Text
Shogun Jilid 3
Tahun 1600. Dalam ujung pelayaran mengelilingi setengah dunia, nakhoda Inggris John Blackthorne terdampar di Jepang—negeri menakjubkan dengan kebudayaan yang asing baginya dan penuh intrik. Blackthorne mendapati dirinya terlibat dalam pertarungan antarkubu samurai dan harus bertahan dalam dunia baru di mana perkara kehormatan bisa menentukan antara hidup dan mati. Pertemuan Blackthorne dengan Toranaga, seorang pemimpin yang lihai, dan Mariko, perempuan ahli bahasa yang jelita dan penuh rahasia, membuatnya terlibat berbagai petualangan, pengkhianatan, dan cinta.

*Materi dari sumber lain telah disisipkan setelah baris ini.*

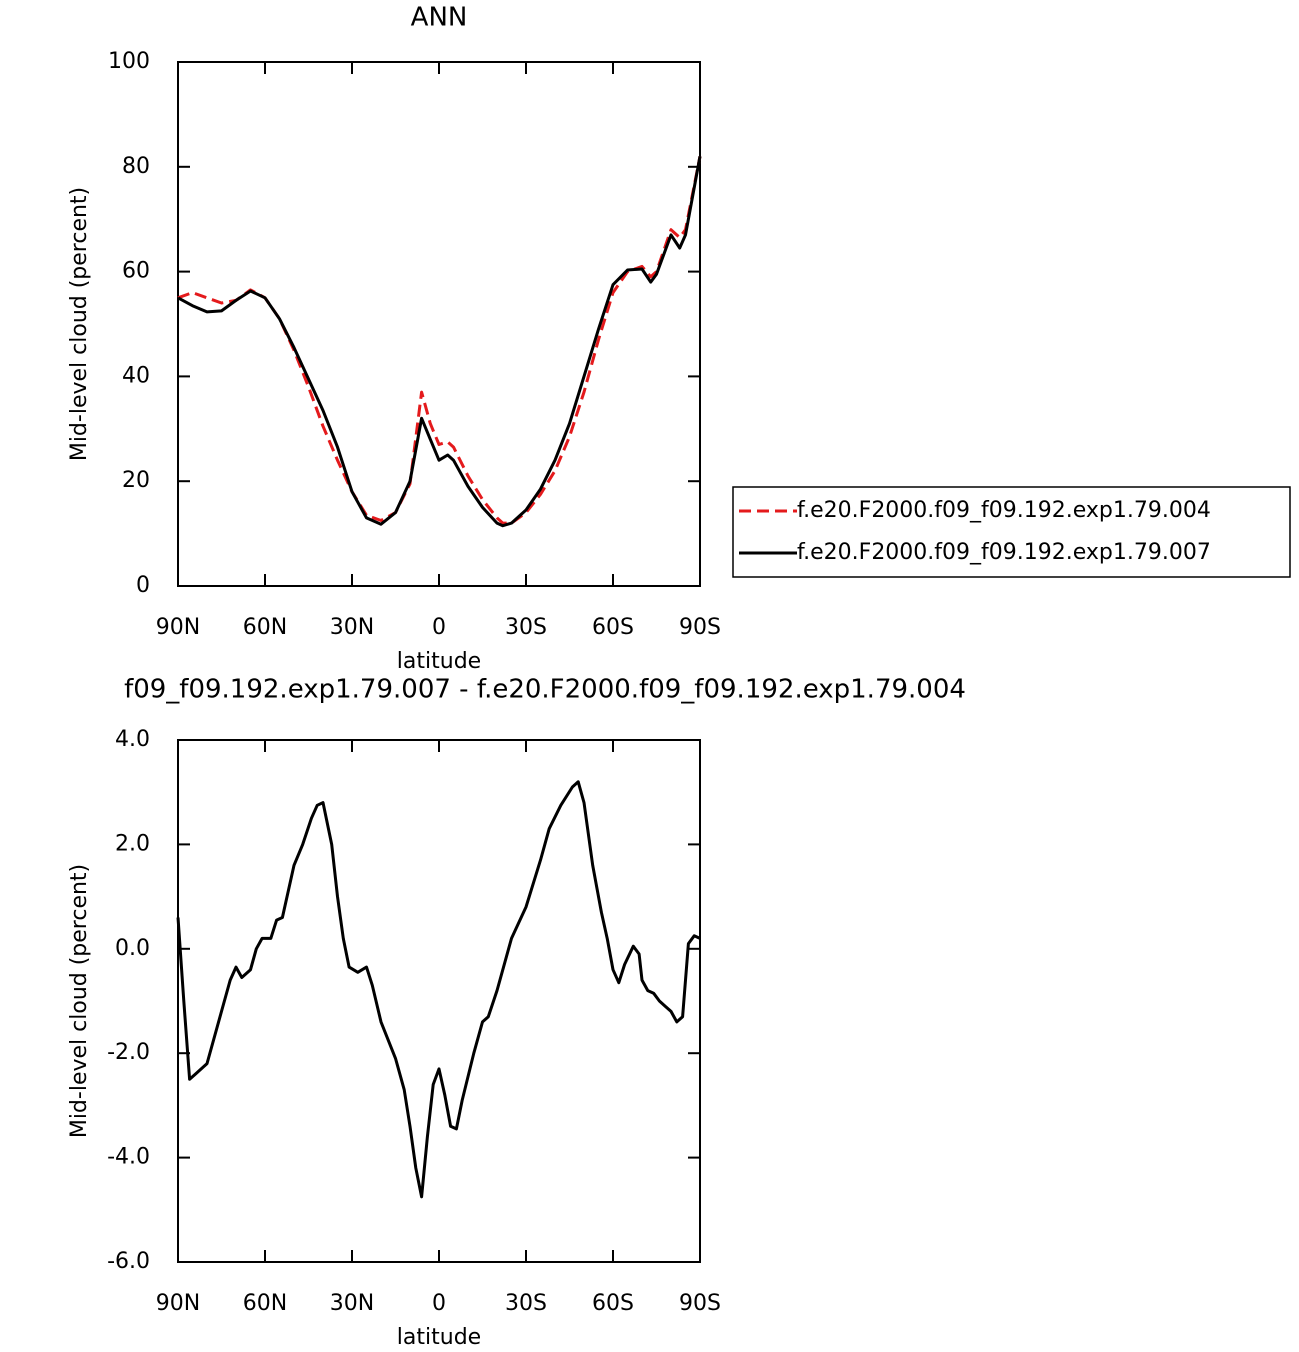 This screenshot has width=1299, height=1352. I want to click on y-tick-label: -6.0, so click(128, 1262).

Pergelutan memperebutkan kekuasaan tertinggi atas Jepang mendekati puncak. Yoshi Toranaga mesti mengerahkan segala kelihaiannya dalam percaturan politik maut yang menentukan nasib dirinya dan negerinya. Sementara itu, Blackthorne dan Mariko harus menghadapi ujung takdir kisah cinta keduanya, yang penuh bahaya dan mesti dijalani dalam rahasia—sambil Toranaga mengatur jalan hidup keduanya sebagai pion dalam strategi besarnya untuk menjadi sang penguasa mutlak Jepang: Shōgun.
Prolog:
Erasmus tampak gemerlapan dalam cahaya Matahari siang di dermaga Edo, begitu gagah. “Tuhan Yesus di surga, Mariko, lihatlah dia! Kamu pernah lihat kapal seperti ini? Lihat!” Kapal Blackthorne ada di balik pagar pembatas yang berjarak seratus langkah, tertambat ke dermaga dengan tambang baru. Keseluruhan daerah sekitarnya dijaga ketat, ada banyak samurai di atas geladak kapal itu, dan banyak tanda yang menyatakan dilarang masuk tanpa izin Daimyo Toranaga. Erasmus tampak baru dicat dan dilapisi ter, geladaknya bersih, lunasnya dan layar-layarnya sudah diperbaiki. Tiang layar depan yang patah ketika badai sudah diganti dengan cadangan terakhir yang ada di lambungnya, dipasang dengan sudut sempurna. Semua ujung tambang disimpul rapi, semua meriam mengkilap diminyaki. Dan bendera Singa Inggris yang sudah compang-camping berkibar di atas semuanya. “Ahoy!” teriak Blackthorne dengan girang dari luar pagar, tapi tidak ada yang menjawab. Salah seorang penjaga memberitahunya bahwa sedang tidak ada orang barbar di atas kapal itu. “Shigata ga nai, apa boleh buat,” kata Blackthorne. “Domo.” Dia menahan ketidaksabarannya untuk segera naik, dan tersenyum ke Mariko. “Seolah dia baru keluar dari galangan di Portsmouth, Mariko-san. Lihat meriamnya—sudah diurus dengan baik. Cantik, ne? Aku ingin segera bertemu Baccus, Vinck, dan yang lain. Tidak pernah kusangka aku akan melihatnya lagi dalam keadaan begini. Yesus Kristus, dia cantik sekali, ne?”
Mariko memandangi Blackthorne, bukan kapal. Mariko merasa terlupakan. Tergantikan
Tidak apa-apa, kata Mariko ke diri sendiri. Perjalanan kami sudah selesai.